Which f-word best describes Kathe Burkhart’s work over the past 30 years? Feminist? Fierce? Fucked up? Allowing that the last is actually two words, I’m going to go with all three, based on this pungent show of paintings.
Presented are selections from Burkhart’s career-long series featuring Tinseltown icon Elizabeth Taylor. Limned in cadaverous whites and puke greens overlaid with nasty-woman musings that embrace the c-word, Burkhart’s canvases are plug-ugly affairs rendered in crude, outsider-ish fashion. Taken together, they’re the visual equivalent of Glenn Close boiling the bunny in Fatal Attraction, a kind of revenge porn directed at male privilege.
Taylor, who was also an obsession for Andy Warhol, is portrayed as both a victim of malignant co-dependency and as a combative alter ego though which Burkhart channels toxic femininity to assault the masculine kind.
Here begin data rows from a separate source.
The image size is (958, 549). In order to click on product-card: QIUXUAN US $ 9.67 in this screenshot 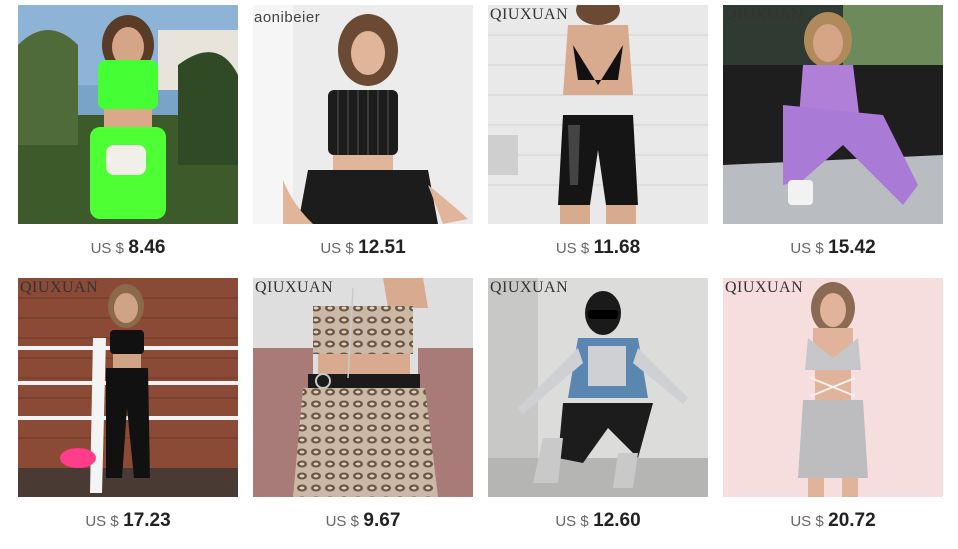, I will do `click(363, 404)`.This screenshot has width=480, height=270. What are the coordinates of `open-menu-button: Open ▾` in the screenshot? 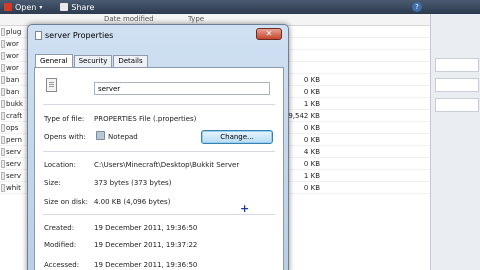 It's located at (23, 8).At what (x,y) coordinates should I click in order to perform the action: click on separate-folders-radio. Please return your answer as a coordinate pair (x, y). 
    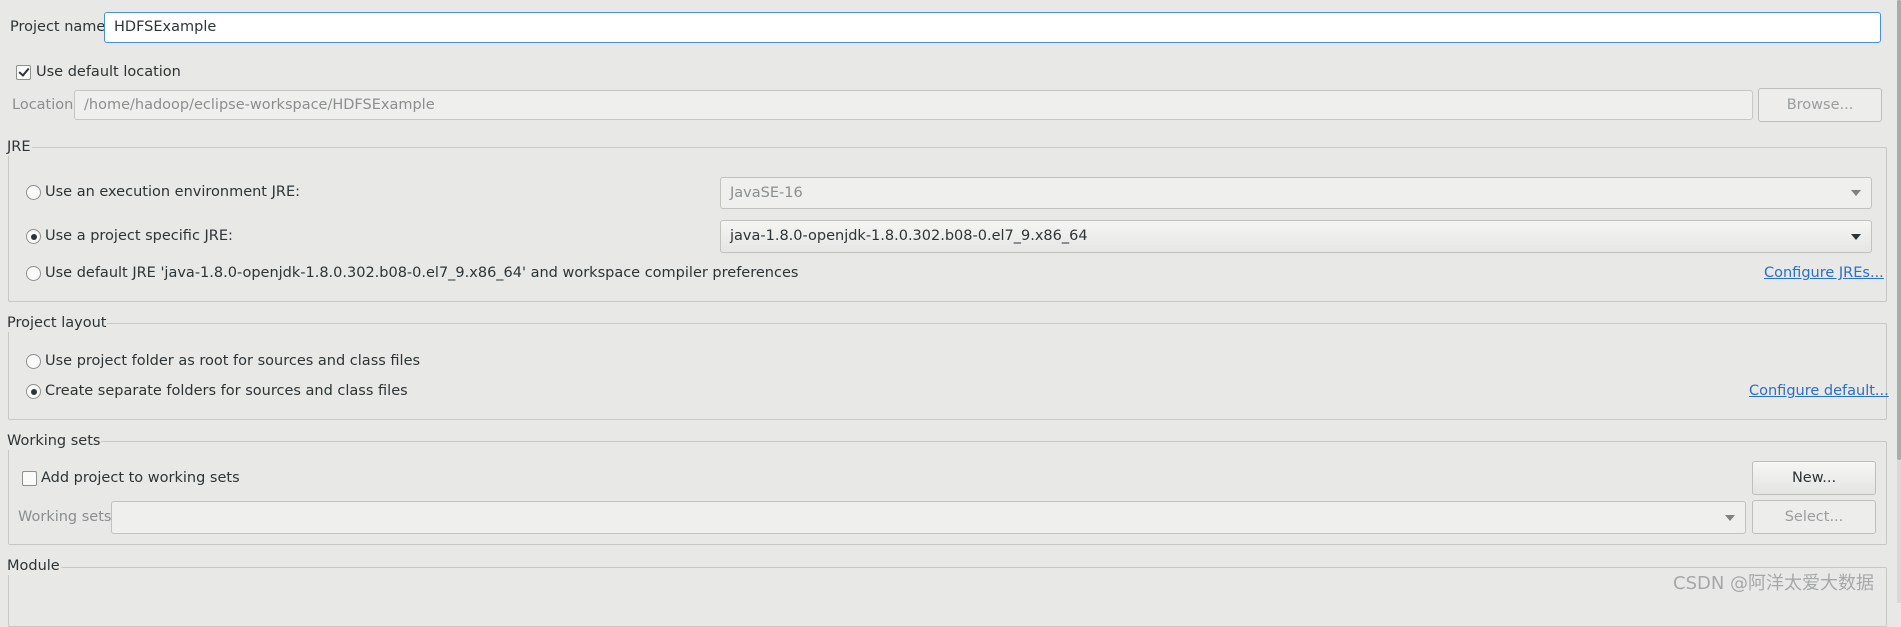
    Looking at the image, I should click on (34, 392).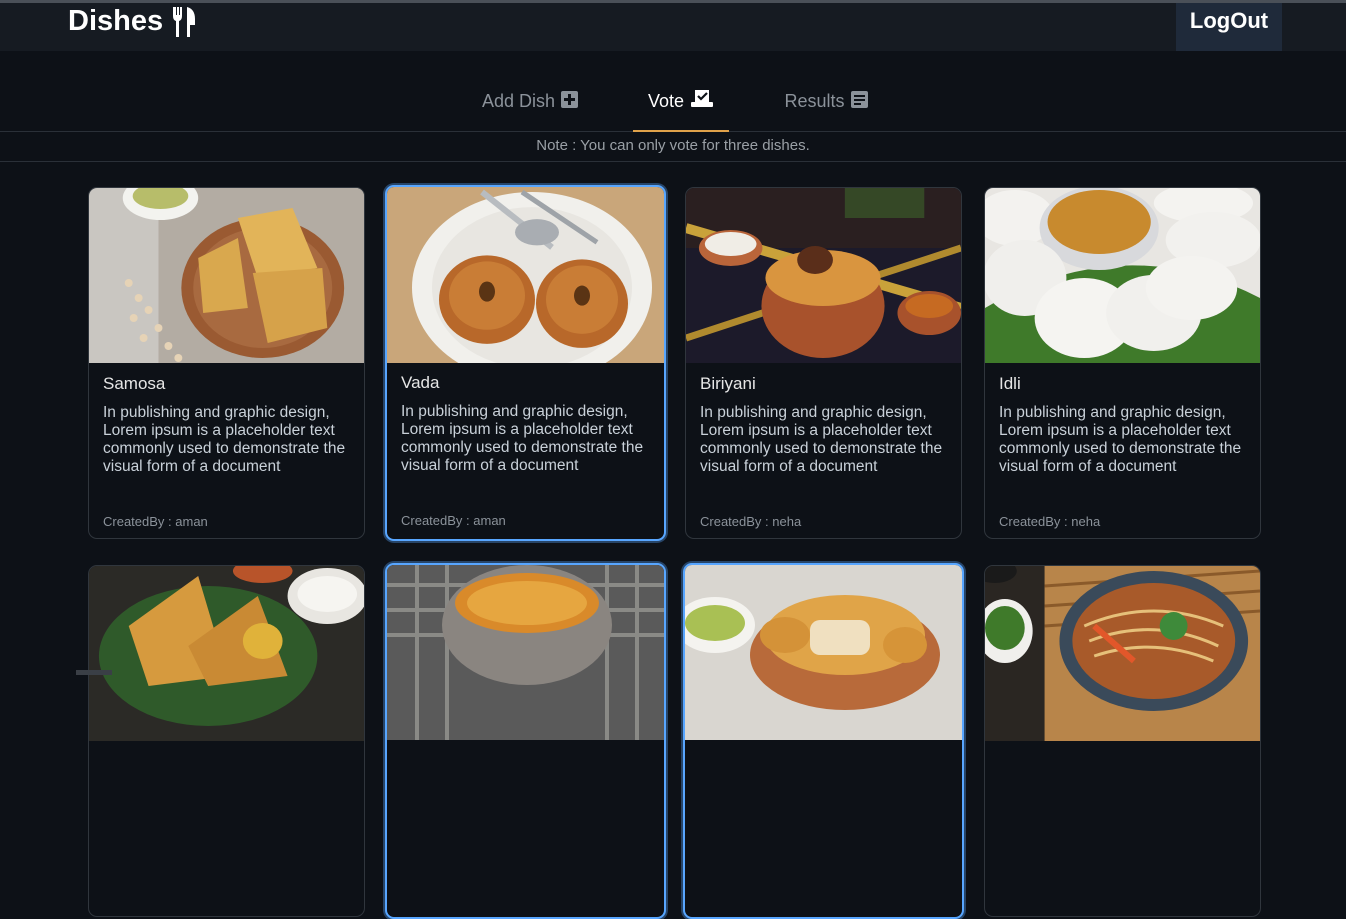 The height and width of the screenshot is (919, 1346). What do you see at coordinates (570, 102) in the screenshot?
I see `plus-square-icon` at bounding box center [570, 102].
Burkhart suggests that both off camera and on, Taylor gave as good as she got, especially in her tumultuous marriage to fellow actor Richard Burton. In one piece, Burkhart pictures Burton smacking Liz around, though in another the artist acknowledges that the abuse derived as much from calculated showmanship as it did from drinking and clashing egos.
No doubt the current #MeToo climate gives Burkhart’s work an added resonance, but it’s also clear that for this artist, time was up long ago.